University of Cambridge

Post-Doc, Anglo-Saxon, Norse and Celtic

British Academy Postdoctoral Fellow

Clare Hall

About

I am currently working on a textual and historical re-examination of the Odense hagiographies of king Knud IV of Denmark, the oldest surviving narrative writings in Latin letters composed in Scandinavia.

Two accounts of Knud's life and death were produced between 1095 and 1117: the anonymous Passio sancti Canuti regis ('Passion of St Canute, King and Martyr') and Ælnoth of Canterbury’s Gesta Swenomagni regis et filiorum eius et passio gloriosissimi Canuti regis et martyris ('Deeds of King Sweno-Magnus and his Sons, and the Passion of the Most Glorious Canute, King and Martyr').

These two narratives describe, from conflicting perspectives, the murder of Knud at Odense in 1086, and the early development of his cult. They reflect the concerns and self-interest of rival communities at Odense: a college of secular clerics at the royal church of St Alban, where Knud died, and a fledgling priory established by a party of monks from Evesham at the new cathedral church of St Knud, to which the saint's relics had been transferred in 1095.

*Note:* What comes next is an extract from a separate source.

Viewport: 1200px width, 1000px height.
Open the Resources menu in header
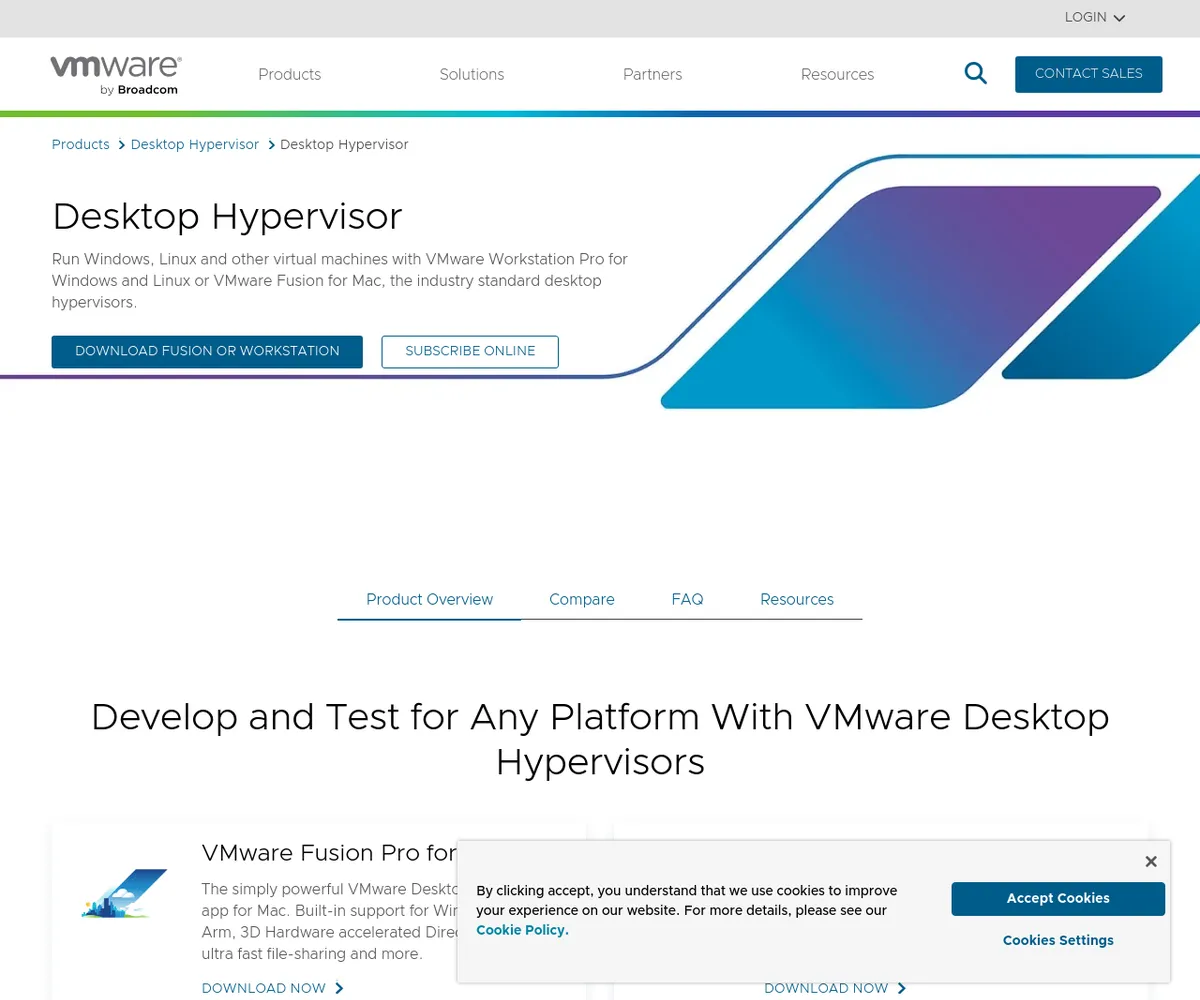[837, 75]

The Odense texts embody the formation of new ideologies, institutions and political relations in post-Viking Denmark, as succeeding rulers in a new royal dynasty, and different constituencies within the emergent Danish church, struggled to fix, maintain and articulate their authority. The cult of Knud and the two narratives to which it gave rise also reflect the impact in Denmark of English churchmen, and the reformulation of post-Conquest English ecclesiastical traditions and preoccupations in a new environment.

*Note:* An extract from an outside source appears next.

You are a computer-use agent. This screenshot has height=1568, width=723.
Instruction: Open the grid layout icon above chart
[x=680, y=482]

The project -- which will come to an end in 2013 -- will lead to the publication of new editions of the two texts, and to explore their broader contexts in the history and textual culture of Scandinavia, the North Sea region, and Europe in the decades around 1100.

I maintain a broad interest in the history and literature of Viking Age and medieval Scandinavia, pursuing research on skaldic poetry, constructions of the past in Old Norse-Icelandic narrative literature, and various aspects of northern European history from the eighth century to the twelfth. My doctoral thesis (University of Toronto, 2007) was a study of competitive interactions between Scandinavian skaldic poets from the late ninth century to the thirteenth, and I am a contributor to the ongoing international collaborative editing project Skaldic Poetry of the Scandinavian Middle Ages (for which I have in hand a new edition of the poetic material in Grettis saga Ásmundarsonar).

From 2004–2008 I lectured in medieval history at the Department of Anglo-Saxon, Norse, and Celtic, providing all teaching in the department's BA courses on Scandinavian history in the Viking age, and providing MPhil supervision.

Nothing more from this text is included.